Press release below, please watch:
Facebook in the firing line as MPs launch bid to force social media companies and administrators of online forums to tackle online radicalisation and hate
• Senior MPs from across Parliament come together to tackle online hate, fake news and radicalisation
• Lucy Powell MP accuses Facebook of “washing their hands of the hate and evil perpetrated on their site.”
Lucy Powell MP is today introducing the Online Forums Bill, backed by a cross-party group of senior MPs. The Bill is the first comprehensive attempt to tackle online hate speech, radicalisation, and disinformation on online forums, such as Facebook groups, which can have more members than some newspaper sites.
The Bill is sponsored by MPs from across Parliament including the Chair of the Treasury Select Committee, Nicky Morgan, the Chair of the Justice Select Committee Bob Neill, Education Committee Chair Robert Halfon, and other senior MPs including Jacob Rees-Mogg, David Lammy, Anna Soubry, Stella Creasy, Luciana Berger, Ruth Smeeth and Jess Phillips..
Lucy Powell will today argue that online groups often act as echo chambers, normalising extreme language and behaviours, which can translate offline and into the real world. Online hate and radicalisation can often go unchallenged in these groups and forums because there is no moderating factor, as there would be if these opinions were voiced in the classroom, the workplace or in the pub. Our laws have not kept pace with the huge explosion in online interactions, with safeguards failing to ensure adequate protections and challenge for extreme online acts.
The Online Forums Bill makes administrators and moderators of online forums legally liable for any hate speech and defamation which occurs within the groups they manage. The Bill will also ban secret groups on platforms such as Facebook and force moderators to publish the details of secret groups (that is, groups that are only visible to those invited to join) that are currently in existence. Online platforms such as Facebook allow users to create private groups for any purpose. Investigators have found groups replete with criminality, hate speech, and run by radicals seeking to evangelise to others. .
The ‘administrators’ of forums are supposedly responsible for their content and should therefore remove or report anything which breaches their community standards or the law, but this is not done in practice. Around half of global Facebook users are members of a Facebook group. That would mean, in Britain alone, an estimated 21 million people may be members of a group. Facebook allows groups to be ‘secret’, meaning they are invisible to all but their members. This locks out anti-hate charities and the police, allowing illegal and immoral activities to go unchecked.
Nearly 75,000 online crimes were reported last year, with 60 per-cent of those relating to harassment and stalking online. Online hate crime could be underestimated. Gallup’s 2017 Online Hate Crime Report found that 72 per-cent of respondents experiencing online hate crime had not reported their most recent experience.

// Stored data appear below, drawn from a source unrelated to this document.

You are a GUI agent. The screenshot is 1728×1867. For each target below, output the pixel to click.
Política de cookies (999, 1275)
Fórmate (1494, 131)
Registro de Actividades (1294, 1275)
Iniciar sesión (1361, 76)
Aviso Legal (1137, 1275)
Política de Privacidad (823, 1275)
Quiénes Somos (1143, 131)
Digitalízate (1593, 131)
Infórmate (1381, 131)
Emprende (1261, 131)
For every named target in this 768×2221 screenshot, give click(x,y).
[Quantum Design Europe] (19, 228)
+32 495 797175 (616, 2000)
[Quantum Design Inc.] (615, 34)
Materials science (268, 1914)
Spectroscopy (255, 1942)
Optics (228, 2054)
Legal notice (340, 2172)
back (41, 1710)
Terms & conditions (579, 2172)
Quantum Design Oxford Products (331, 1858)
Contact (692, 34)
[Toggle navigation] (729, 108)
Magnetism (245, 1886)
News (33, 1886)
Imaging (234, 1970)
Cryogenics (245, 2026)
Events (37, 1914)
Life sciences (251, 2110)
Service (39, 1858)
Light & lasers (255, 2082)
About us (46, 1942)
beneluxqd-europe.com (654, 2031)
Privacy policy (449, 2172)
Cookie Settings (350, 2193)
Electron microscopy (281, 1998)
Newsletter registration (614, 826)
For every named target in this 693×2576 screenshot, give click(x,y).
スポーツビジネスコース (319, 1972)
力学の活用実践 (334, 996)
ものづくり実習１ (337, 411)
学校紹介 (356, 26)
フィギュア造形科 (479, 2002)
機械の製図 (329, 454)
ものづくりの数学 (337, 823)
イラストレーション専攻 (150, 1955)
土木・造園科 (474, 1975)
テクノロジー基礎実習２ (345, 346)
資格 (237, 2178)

According to charities Tell MAMA and the CST, anti-Muslim and antisemitic incidents both hit record levels in 2017.
The Online Forums Bill would tackle this by making administrators legally liable for the content of the forums they manage, to ensure they take their role as the referees of these forums seriously. Administrators would be given a reasonable amount of time to delete hate and ban users, before they could be liable for action. The Bill would also make ‘secret’ groups public.
Lucy Powell MP, whose parliamentary constituency Manchester Central was the scene of the Manchester Arena terror attack last year, said:
“I’ve seen the danger of online hate and radicalisation in my own community. Social media is becoming a hateful place, with aggressive online discourse fuelling extremism and real world acts of violence. We need to act to ensure that people aren’t taken in by those who seek to use the internet to spread their toxic views. Some of these platforms normalise extreme views, creating a polarised and toxic environment, where hate goes unchallenged, with the thrill of status likes fuelling ever more offensive posts.
“Facebook and other sites shouldn’t be washing their hands of the hate and evil perpetrated on their sites. Instead administrators and moderators of online groups should be the front line against online evils, taking responsibility for the groups they run.”